The findings contradict a slew of previous studies that show a plant-based diet is good for your heart and overall health, including a recent study that found eating more vegetables, legumes, whole grains, fruit, and nuts could extend a young person’s life by 13 years. It’s no surprise, then, that the new study elicited a strong response from experts.
“Although this study found that eating more vegetables was not associated with a lower risk of heart and circulatory diseases once other lifestyle and other factors were considered,” Victoria Taylor, senior dietitian at the British Heart Foundation, told CNN.”There is good trial evidence that eating foods high in fibre, such as vegetables, can help lower weight and improve levels of risk factors associated with heart disease,” Naveed Sattar, a professor of cardiovascular and metabolic medicine at the University of Glasgow, told CNN.
“The current observational study cannot overcome such evidence, and its conclusions are debatable because the authors may have over-adjusted for factors that explain lower vegetable intake.”According to one American nutrition expert, the picture of heart health is far more complicated than a single factor.”The outcomes are unsurprising. Choosing a single component and assuming that simply adding it to the diet, such as vegetables, will not likely result in the desired effect “CNN spoke with Alice Lichtenstein, director and senior scientist at Tufts University’s Cardiovascular Nutrition Laboratory.

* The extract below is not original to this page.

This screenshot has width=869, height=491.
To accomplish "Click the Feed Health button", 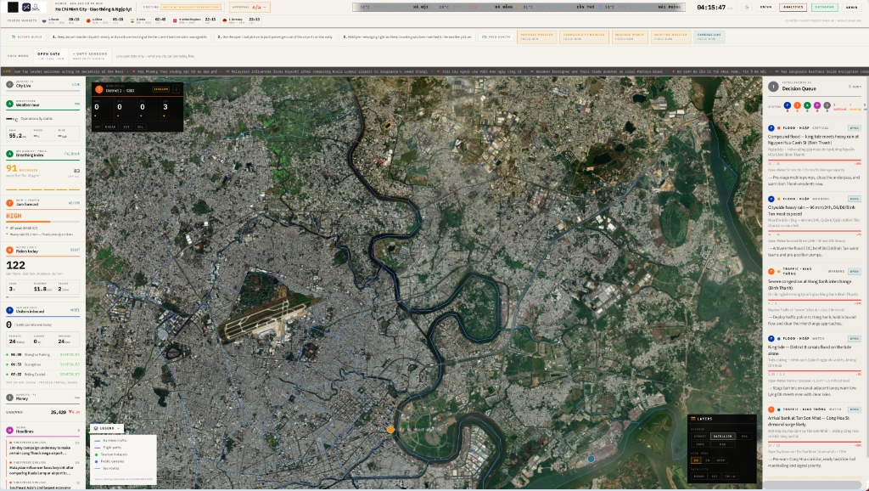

“One thing that has become clear over the last decade is that we should not be looking at single foods or nutrients, but rather the overall dietary pattern,” Lichtenstein added.”The best advice we can give people is to focus on their entire diet, what foods to emphasise and what foods to avoid,” Lichtenstein said. “In general, I believe the data continues to support the beneficial effects of a diet high in fruits and vegetables, whole grains, legumes, fish, fat-free and low-fat dairy, and low in added sugar and salt.”Dietary guidelines in the United States recommend that most adults consume 1.5 to 2 cups of fruit and 2 to 3 cups of vegetables per day as part of a healthy diet. By converting cups to tablespoons, a healthy vegetable intake would include up to 48 tablespoons of vegetables per day.